• TEXTE À LIRE:
********
Ceci est une version d'archive [2015] // this is an archival version [2015]

Christina Battle

(Alberta, Canada/États-Unis)

Christina Battle

LES PERSONNES SUR CETTE PHOTO SONT SUR
LES RESTES DE CE QUI ÉTAIT UNE JOLIE DEMEURE

Centre des arts actuels Skol
10 septembre au 10 octobre 2015

Les forces de la nature peuvent paraître apprivoisées grâce aux méthodes de prévision modernes (géologiques, météorologiques, etc.), qui ont éclipsé les légendes ancestrales : le marteau de Thor provoquant un violent séisme ou Poséidon agitant les vagues pour créer un tsunami. Les catastrophes ne sont plus perçues comme un châtiment divin ou comme une prémonition de la fin du monde mais, lorsqu’elles frappent contre toute attente, elles frappent aussi l’orgueil humain. Jean-Luc Nancy prétend que, depuis Fukushima, il n’y a plus de catastrophes naturelles, mais bien une catastrophe civilisationnelle à l’œuvre.

De nos jours, la diffusion d’images de désastres dans les médias entraîne leur transformation immédiate en spectacle. Comment décrire alors un événement traumatisant sans tomber dans le sensationnalisme ? Comment informer sans satisfaire une curiosité morbide ?

Christina Battle, qui a fait des études en environnement, oriente son travail sur l’histoire, la contre-mémoire, les mythologies politiques et l’iconographie de la catastrophe. Son installation The people in this picture are standing on all that remained of a handsome residence (2014) est une interprétation du Black Friday (vendredi noir) à Edmonton, le 31 juillet 1987, alors qu’une tornade dévastatrice faisait des dizaines de morts et des centaines de blessés et causait la destruction de nombreuses habitations et d’énormes pertes matérielles.
********
• DONNÉES EXTRAITES:
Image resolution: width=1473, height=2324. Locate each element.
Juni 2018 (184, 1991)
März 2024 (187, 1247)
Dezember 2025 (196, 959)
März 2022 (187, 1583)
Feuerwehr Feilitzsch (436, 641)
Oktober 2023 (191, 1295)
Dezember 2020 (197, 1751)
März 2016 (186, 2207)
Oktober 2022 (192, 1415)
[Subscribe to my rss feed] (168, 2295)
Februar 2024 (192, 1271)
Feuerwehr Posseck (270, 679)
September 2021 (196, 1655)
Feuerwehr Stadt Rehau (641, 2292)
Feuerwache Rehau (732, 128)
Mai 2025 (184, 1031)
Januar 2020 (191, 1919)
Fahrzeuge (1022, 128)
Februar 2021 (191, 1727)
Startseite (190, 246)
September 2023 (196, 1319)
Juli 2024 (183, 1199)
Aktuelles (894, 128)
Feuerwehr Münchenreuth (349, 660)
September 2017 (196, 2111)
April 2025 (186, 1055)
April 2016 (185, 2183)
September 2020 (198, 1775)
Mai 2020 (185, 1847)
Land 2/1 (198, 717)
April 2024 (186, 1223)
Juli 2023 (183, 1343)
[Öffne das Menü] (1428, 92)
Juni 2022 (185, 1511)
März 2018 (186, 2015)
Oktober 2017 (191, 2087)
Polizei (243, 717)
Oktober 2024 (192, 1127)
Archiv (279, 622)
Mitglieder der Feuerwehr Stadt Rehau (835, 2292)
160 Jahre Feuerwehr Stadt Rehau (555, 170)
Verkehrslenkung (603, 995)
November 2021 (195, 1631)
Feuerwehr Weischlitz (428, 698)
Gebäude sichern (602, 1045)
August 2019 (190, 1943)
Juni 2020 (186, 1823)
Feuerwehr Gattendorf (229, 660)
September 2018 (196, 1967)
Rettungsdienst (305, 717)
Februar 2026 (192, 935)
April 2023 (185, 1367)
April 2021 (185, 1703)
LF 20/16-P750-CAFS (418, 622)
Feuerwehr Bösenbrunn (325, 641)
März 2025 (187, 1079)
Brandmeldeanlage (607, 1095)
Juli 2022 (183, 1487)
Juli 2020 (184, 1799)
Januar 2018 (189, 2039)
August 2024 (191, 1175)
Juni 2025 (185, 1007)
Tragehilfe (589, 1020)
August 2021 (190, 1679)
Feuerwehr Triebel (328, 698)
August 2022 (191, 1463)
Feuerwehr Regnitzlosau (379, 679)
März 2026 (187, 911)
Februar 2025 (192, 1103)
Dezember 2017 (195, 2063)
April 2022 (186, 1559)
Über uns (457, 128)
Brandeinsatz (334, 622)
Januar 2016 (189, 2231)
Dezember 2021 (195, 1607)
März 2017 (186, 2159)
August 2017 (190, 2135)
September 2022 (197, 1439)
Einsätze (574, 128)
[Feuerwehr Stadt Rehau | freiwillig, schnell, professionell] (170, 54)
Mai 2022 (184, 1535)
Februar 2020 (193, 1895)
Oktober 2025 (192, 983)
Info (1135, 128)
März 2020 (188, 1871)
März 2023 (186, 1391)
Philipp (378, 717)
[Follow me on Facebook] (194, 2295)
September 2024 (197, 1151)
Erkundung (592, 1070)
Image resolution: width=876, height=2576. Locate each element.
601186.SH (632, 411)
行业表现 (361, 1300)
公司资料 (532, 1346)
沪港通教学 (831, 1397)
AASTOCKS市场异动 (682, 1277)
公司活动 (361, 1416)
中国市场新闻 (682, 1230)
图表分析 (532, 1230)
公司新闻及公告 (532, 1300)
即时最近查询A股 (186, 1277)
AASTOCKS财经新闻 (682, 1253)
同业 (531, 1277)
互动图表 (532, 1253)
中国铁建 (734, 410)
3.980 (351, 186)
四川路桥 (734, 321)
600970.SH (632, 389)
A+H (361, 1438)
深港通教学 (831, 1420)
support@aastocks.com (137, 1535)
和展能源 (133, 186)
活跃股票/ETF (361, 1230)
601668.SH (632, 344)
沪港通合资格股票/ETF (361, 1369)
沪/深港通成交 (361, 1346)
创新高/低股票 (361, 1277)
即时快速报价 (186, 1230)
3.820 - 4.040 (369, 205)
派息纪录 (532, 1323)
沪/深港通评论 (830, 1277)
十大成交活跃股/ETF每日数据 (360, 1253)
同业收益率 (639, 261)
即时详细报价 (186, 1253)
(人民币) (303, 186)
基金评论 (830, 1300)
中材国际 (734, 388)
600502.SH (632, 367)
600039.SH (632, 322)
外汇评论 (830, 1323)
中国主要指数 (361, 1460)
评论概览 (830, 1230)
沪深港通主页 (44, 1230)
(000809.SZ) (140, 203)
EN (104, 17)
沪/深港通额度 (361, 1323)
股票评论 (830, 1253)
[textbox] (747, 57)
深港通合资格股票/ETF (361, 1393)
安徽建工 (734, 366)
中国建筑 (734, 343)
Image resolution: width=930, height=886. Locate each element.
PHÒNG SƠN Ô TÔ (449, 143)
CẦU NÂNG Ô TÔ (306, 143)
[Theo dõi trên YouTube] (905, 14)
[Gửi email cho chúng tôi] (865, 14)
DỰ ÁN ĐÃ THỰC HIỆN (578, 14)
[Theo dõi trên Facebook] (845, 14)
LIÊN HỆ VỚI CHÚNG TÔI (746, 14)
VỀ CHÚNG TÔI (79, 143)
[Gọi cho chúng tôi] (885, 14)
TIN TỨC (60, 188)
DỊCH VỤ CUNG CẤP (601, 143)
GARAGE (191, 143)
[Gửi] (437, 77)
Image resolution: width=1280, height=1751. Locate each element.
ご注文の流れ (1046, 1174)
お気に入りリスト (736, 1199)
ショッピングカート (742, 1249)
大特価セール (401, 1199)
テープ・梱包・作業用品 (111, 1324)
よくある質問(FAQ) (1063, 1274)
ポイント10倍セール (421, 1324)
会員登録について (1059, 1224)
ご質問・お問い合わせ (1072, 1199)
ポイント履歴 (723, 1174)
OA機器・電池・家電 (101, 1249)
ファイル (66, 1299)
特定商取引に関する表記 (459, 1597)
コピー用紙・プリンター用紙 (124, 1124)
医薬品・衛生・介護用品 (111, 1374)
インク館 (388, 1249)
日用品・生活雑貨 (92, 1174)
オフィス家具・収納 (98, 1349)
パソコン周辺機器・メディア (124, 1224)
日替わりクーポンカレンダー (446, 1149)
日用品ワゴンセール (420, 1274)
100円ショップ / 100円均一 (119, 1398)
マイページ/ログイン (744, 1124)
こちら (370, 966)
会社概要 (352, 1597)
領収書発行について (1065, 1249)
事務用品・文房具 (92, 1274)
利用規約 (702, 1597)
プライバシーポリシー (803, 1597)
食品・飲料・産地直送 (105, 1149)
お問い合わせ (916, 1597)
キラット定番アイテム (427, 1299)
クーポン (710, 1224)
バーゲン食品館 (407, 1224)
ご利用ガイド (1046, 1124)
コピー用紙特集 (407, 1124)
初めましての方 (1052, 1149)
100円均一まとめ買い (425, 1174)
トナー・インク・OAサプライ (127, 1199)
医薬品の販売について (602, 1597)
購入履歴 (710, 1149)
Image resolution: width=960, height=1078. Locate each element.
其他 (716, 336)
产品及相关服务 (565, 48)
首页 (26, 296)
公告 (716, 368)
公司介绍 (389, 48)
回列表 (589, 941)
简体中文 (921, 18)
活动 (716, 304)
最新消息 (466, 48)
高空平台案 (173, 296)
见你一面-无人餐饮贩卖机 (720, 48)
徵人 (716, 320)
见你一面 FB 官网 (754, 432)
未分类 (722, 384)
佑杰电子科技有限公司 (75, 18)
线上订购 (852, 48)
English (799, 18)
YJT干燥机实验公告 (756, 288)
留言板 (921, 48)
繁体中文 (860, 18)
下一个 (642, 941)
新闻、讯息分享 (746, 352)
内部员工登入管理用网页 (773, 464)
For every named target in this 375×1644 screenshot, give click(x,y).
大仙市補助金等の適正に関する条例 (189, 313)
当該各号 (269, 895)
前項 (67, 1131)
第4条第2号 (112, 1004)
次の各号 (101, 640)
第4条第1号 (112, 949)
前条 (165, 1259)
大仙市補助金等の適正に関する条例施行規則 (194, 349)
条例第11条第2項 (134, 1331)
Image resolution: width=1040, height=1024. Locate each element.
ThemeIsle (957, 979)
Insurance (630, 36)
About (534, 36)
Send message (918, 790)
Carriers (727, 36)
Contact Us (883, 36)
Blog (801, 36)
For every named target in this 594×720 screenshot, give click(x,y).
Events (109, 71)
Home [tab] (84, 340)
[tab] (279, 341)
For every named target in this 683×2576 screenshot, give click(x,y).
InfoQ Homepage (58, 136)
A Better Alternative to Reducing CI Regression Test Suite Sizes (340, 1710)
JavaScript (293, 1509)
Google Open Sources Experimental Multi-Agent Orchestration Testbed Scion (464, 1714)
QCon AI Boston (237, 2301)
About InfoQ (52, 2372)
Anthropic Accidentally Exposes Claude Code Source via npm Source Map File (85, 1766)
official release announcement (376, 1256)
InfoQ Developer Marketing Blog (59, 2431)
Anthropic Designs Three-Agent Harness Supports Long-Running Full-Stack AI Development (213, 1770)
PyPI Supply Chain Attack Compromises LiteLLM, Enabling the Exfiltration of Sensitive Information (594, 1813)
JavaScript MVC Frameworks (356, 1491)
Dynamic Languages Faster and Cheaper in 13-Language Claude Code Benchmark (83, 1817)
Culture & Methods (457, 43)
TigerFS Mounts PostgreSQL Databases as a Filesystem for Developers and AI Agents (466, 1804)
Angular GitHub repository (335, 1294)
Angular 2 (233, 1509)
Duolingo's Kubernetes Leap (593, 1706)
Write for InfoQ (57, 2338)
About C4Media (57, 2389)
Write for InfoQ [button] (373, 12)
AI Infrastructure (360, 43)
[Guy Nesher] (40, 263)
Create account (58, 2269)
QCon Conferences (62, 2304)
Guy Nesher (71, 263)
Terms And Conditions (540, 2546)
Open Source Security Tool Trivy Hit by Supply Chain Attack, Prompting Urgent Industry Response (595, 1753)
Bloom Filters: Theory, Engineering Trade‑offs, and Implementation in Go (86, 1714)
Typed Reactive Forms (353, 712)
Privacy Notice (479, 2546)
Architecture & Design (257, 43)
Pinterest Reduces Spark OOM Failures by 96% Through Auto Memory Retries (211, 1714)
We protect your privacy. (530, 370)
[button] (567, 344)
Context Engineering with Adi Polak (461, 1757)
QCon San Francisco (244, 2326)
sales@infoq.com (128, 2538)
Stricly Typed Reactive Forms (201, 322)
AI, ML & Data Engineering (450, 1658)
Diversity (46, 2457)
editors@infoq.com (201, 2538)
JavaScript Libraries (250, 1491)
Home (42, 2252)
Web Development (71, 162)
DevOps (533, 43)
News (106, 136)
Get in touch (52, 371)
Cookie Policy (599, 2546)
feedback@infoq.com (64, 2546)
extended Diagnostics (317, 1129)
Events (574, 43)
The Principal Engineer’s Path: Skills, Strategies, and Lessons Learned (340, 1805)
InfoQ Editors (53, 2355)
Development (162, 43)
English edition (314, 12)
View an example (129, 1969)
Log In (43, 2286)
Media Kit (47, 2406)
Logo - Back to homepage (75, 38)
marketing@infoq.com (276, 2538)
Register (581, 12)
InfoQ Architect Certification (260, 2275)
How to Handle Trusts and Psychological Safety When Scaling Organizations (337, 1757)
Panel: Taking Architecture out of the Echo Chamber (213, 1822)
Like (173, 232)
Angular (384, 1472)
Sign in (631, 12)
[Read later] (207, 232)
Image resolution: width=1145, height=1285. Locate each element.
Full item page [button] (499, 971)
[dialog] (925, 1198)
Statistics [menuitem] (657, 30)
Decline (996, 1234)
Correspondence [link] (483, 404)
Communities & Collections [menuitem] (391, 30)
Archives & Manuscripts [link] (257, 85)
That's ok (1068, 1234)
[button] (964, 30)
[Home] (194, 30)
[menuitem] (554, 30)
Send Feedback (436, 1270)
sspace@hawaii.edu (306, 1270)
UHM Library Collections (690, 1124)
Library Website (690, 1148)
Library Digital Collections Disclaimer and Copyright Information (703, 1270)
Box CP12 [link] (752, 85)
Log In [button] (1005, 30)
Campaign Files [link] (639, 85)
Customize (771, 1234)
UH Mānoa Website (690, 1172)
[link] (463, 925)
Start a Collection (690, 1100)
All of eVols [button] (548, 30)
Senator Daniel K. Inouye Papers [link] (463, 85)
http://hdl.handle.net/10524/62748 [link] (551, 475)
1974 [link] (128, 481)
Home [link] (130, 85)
********
• CONSIGNES:
1) Répondez aux questions suivantes d'après le texte sur l'exposition de Christina Battle.
(a) Dans quel lieu l'exposition est-elle présentée ?
(b) Selon Jean-Luc Nancy, qu'y a-t-il depuis Fukushima au lieu de catastrophes naturelles ?
(c) Quel événement l'installation de 2014 interprète-t-elle ?
2) Dans le texte sur l'exposition de Christina Battle, reformulez sous forme de liste le paragraphe qui commence par « Christina Battle, qui a fait des études » en conservant ses faits principaux.

• RÉPONSES PAR CONSIGNE:
1)
(a) Au Centre des arts actuels Skol.
(b) Une catastrophe civilisationnelle à l'œuvre.
(c) Le Black Friday (vendredi noir) à Edmonton, le 31 juillet 1987, jour où une tornade dévastatrice a frappé la ville.

2)
- Formation : études en environnement.
- Axes de travail : histoire, contre-mémoire, mythologies politiques, iconographie de la catastrophe.
- Œuvre : l'installation The people in this picture are standing on all that remained of a handsome residence (2014).
- Sujet de l'œuvre : le Black Friday (vendredi noir) à Edmonton, le 31 juillet 1987.
- Bilan de la tornade : des dizaines de morts, des centaines de blessés, de nombreuses habitations détruites, d'énormes pertes matérielles.